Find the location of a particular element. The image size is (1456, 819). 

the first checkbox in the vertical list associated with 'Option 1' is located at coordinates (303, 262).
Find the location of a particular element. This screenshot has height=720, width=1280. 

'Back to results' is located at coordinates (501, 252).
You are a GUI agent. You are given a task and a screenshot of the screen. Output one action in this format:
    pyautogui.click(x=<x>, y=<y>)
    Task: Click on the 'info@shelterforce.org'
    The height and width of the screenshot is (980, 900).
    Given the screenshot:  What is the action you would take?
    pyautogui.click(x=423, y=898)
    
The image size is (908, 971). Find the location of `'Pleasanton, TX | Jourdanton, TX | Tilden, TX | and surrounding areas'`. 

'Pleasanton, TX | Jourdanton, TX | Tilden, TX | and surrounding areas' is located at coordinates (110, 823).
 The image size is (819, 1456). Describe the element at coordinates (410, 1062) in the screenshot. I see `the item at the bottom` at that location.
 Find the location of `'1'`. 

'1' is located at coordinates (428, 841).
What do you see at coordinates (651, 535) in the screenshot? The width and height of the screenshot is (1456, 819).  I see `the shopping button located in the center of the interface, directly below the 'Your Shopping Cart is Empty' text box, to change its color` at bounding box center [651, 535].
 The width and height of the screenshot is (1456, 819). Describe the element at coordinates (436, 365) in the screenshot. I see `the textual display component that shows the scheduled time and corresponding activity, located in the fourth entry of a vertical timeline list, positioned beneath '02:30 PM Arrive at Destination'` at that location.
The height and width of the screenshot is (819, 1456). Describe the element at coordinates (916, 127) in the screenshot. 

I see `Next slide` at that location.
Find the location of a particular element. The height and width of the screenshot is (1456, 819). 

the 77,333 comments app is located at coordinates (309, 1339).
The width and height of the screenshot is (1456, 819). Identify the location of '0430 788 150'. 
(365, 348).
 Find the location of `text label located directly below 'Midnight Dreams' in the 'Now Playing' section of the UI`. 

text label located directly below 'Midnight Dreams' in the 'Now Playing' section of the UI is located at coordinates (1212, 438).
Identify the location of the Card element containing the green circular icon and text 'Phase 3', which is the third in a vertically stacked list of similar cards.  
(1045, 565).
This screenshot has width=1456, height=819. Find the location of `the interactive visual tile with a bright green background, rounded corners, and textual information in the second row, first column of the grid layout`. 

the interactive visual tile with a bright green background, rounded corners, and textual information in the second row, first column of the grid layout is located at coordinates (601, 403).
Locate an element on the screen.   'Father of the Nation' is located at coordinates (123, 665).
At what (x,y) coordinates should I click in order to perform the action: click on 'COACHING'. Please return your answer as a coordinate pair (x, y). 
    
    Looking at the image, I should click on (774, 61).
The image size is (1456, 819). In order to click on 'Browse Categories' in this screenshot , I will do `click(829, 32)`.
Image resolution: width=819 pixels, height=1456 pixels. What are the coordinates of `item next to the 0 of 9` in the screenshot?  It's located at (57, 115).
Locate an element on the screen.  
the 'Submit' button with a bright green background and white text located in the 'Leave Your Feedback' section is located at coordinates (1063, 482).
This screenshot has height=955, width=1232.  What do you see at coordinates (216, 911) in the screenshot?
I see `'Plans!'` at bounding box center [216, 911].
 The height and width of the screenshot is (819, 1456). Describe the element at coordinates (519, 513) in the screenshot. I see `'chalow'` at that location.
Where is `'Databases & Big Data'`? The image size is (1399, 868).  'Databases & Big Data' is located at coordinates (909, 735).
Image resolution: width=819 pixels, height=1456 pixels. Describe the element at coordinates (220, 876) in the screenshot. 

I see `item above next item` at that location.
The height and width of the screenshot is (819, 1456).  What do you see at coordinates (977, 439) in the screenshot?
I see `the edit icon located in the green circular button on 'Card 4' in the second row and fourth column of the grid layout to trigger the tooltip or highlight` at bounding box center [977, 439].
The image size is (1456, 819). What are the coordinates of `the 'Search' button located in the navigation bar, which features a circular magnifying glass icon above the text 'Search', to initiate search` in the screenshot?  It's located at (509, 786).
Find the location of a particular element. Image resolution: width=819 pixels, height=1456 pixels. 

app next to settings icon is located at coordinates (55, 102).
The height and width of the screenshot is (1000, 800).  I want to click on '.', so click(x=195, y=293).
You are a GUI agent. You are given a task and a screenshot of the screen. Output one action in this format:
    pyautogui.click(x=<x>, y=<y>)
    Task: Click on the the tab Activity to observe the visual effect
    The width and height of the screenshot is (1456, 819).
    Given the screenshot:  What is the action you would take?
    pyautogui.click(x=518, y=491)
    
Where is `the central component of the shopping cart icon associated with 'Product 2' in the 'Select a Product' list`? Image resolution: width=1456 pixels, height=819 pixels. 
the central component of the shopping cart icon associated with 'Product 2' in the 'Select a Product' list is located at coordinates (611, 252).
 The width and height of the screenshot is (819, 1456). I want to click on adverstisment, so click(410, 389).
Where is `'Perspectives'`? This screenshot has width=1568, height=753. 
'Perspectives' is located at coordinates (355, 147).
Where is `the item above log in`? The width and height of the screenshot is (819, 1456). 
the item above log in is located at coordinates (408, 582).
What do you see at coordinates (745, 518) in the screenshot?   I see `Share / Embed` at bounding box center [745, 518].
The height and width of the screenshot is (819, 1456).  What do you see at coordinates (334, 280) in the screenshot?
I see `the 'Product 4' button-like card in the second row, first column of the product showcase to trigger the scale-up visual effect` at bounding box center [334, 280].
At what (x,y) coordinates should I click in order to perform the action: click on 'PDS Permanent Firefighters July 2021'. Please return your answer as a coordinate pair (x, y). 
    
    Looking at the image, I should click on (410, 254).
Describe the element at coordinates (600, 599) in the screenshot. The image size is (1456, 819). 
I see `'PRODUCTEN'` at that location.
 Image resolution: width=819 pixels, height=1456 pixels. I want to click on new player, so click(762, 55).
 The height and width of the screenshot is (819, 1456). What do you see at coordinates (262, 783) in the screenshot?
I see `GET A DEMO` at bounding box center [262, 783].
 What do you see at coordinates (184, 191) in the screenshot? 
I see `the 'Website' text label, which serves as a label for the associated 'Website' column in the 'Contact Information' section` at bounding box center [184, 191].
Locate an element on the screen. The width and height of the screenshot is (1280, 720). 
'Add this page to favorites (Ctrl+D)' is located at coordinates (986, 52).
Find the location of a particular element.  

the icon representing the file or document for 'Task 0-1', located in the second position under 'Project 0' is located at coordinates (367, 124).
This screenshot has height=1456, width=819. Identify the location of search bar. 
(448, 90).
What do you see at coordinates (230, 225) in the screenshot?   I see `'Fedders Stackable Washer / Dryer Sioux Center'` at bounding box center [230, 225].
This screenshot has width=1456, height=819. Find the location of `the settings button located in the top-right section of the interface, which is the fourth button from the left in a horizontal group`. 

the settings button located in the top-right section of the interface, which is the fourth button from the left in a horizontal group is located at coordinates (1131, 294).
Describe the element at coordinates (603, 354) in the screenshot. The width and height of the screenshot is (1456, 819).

§ AIM OF THE EXERCISE: Reproduce every line of the listing above verbatim, without changing anything.

§ RESULT OF THIS EXERCISE:
Find the location of a particular element. The image size is (1456, 819). 

the first checkbox in the vertical list associated with 'Option 1' is located at coordinates (303, 262).
Find the location of a particular element. This screenshot has height=720, width=1280. 

'Back to results' is located at coordinates (501, 252).
You are a GUI agent. You are given a task and a screenshot of the screen. Output one action in this format:
    pyautogui.click(x=<x>, y=<y>)
    Task: Click on the 'info@shelterforce.org'
    The height and width of the screenshot is (980, 900).
    Given the screenshot:  What is the action you would take?
    pyautogui.click(x=423, y=898)
    
The image size is (908, 971). Find the location of `'Pleasanton, TX | Jourdanton, TX | Tilden, TX | and surrounding areas'`. 

'Pleasanton, TX | Jourdanton, TX | Tilden, TX | and surrounding areas' is located at coordinates (110, 823).
 The image size is (819, 1456). Describe the element at coordinates (410, 1062) in the screenshot. I see `the item at the bottom` at that location.
 Find the location of `'1'`. 

'1' is located at coordinates (428, 841).
What do you see at coordinates (651, 535) in the screenshot? The width and height of the screenshot is (1456, 819).  I see `the shopping button located in the center of the interface, directly below the 'Your Shopping Cart is Empty' text box, to change its color` at bounding box center [651, 535].
 The width and height of the screenshot is (1456, 819). Describe the element at coordinates (436, 365) in the screenshot. I see `the textual display component that shows the scheduled time and corresponding activity, located in the fourth entry of a vertical timeline list, positioned beneath '02:30 PM Arrive at Destination'` at that location.
The height and width of the screenshot is (819, 1456). Describe the element at coordinates (916, 127) in the screenshot. 

I see `Next slide` at that location.
Find the location of a particular element. The height and width of the screenshot is (1456, 819). 

the 77,333 comments app is located at coordinates (309, 1339).
The width and height of the screenshot is (1456, 819). Identify the location of '0430 788 150'. 
(365, 348).
 Find the location of `text label located directly below 'Midnight Dreams' in the 'Now Playing' section of the UI`. 

text label located directly below 'Midnight Dreams' in the 'Now Playing' section of the UI is located at coordinates (1212, 438).
Identify the location of the Card element containing the green circular icon and text 'Phase 3', which is the third in a vertically stacked list of similar cards.  
(1045, 565).
This screenshot has width=1456, height=819. Find the location of `the interactive visual tile with a bright green background, rounded corners, and textual information in the second row, first column of the grid layout`. 

the interactive visual tile with a bright green background, rounded corners, and textual information in the second row, first column of the grid layout is located at coordinates (601, 403).
Locate an element on the screen.   'Father of the Nation' is located at coordinates (123, 665).
At what (x,y) coordinates should I click in order to perform the action: click on 'COACHING'. Please return your answer as a coordinate pair (x, y). 
    
    Looking at the image, I should click on (774, 61).
The image size is (1456, 819). In order to click on 'Browse Categories' in this screenshot , I will do `click(829, 32)`.
Image resolution: width=819 pixels, height=1456 pixels. What are the coordinates of `item next to the 0 of 9` in the screenshot?  It's located at (57, 115).
Locate an element on the screen.  
the 'Submit' button with a bright green background and white text located in the 'Leave Your Feedback' section is located at coordinates (1063, 482).
This screenshot has height=955, width=1232.  What do you see at coordinates (216, 911) in the screenshot?
I see `'Plans!'` at bounding box center [216, 911].
 The height and width of the screenshot is (819, 1456). Describe the element at coordinates (519, 513) in the screenshot. I see `'chalow'` at that location.
Where is `'Databases & Big Data'`? The image size is (1399, 868).  'Databases & Big Data' is located at coordinates (909, 735).
Image resolution: width=819 pixels, height=1456 pixels. Describe the element at coordinates (220, 876) in the screenshot. 

I see `item above next item` at that location.
The height and width of the screenshot is (819, 1456).  What do you see at coordinates (977, 439) in the screenshot?
I see `the edit icon located in the green circular button on 'Card 4' in the second row and fourth column of the grid layout to trigger the tooltip or highlight` at bounding box center [977, 439].
The image size is (1456, 819). What are the coordinates of `the 'Search' button located in the navigation bar, which features a circular magnifying glass icon above the text 'Search', to initiate search` in the screenshot?  It's located at (509, 786).
Find the location of a particular element. Image resolution: width=819 pixels, height=1456 pixels. 

app next to settings icon is located at coordinates (55, 102).
The height and width of the screenshot is (1000, 800).  I want to click on '.', so click(x=195, y=293).
You are a GUI agent. You are given a task and a screenshot of the screen. Output one action in this format:
    pyautogui.click(x=<x>, y=<y>)
    Task: Click on the the tab Activity to observe the visual effect
    The width and height of the screenshot is (1456, 819).
    Given the screenshot:  What is the action you would take?
    pyautogui.click(x=518, y=491)
    
Where is `the central component of the shopping cart icon associated with 'Product 2' in the 'Select a Product' list`? Image resolution: width=1456 pixels, height=819 pixels. 
the central component of the shopping cart icon associated with 'Product 2' in the 'Select a Product' list is located at coordinates (611, 252).
 The width and height of the screenshot is (819, 1456). I want to click on adverstisment, so click(410, 389).
Where is `'Perspectives'`? This screenshot has width=1568, height=753. 
'Perspectives' is located at coordinates (355, 147).
Where is `the item above log in`? The width and height of the screenshot is (819, 1456). 
the item above log in is located at coordinates (408, 582).
What do you see at coordinates (745, 518) in the screenshot?   I see `Share / Embed` at bounding box center [745, 518].
The height and width of the screenshot is (819, 1456).  What do you see at coordinates (334, 280) in the screenshot?
I see `the 'Product 4' button-like card in the second row, first column of the product showcase to trigger the scale-up visual effect` at bounding box center [334, 280].
At what (x,y) coordinates should I click in order to perform the action: click on 'PDS Permanent Firefighters July 2021'. Please return your answer as a coordinate pair (x, y). 
    
    Looking at the image, I should click on (410, 254).
Describe the element at coordinates (600, 599) in the screenshot. The image size is (1456, 819). 
I see `'PRODUCTEN'` at that location.
 Image resolution: width=819 pixels, height=1456 pixels. I want to click on new player, so click(762, 55).
 The height and width of the screenshot is (819, 1456). What do you see at coordinates (262, 783) in the screenshot?
I see `GET A DEMO` at bounding box center [262, 783].
 What do you see at coordinates (184, 191) in the screenshot? 
I see `the 'Website' text label, which serves as a label for the associated 'Website' column in the 'Contact Information' section` at bounding box center [184, 191].
Locate an element on the screen. The width and height of the screenshot is (1280, 720). 
'Add this page to favorites (Ctrl+D)' is located at coordinates (986, 52).
Find the location of a particular element.  

the icon representing the file or document for 'Task 0-1', located in the second position under 'Project 0' is located at coordinates (367, 124).
This screenshot has height=1456, width=819. Identify the location of search bar. 
(448, 90).
What do you see at coordinates (230, 225) in the screenshot?   I see `'Fedders Stackable Washer / Dryer Sioux Center'` at bounding box center [230, 225].
This screenshot has width=1456, height=819. Find the location of `the settings button located in the top-right section of the interface, which is the fourth button from the left in a horizontal group`. 

the settings button located in the top-right section of the interface, which is the fourth button from the left in a horizontal group is located at coordinates (1131, 294).
Describe the element at coordinates (603, 354) in the screenshot. The width and height of the screenshot is (1456, 819).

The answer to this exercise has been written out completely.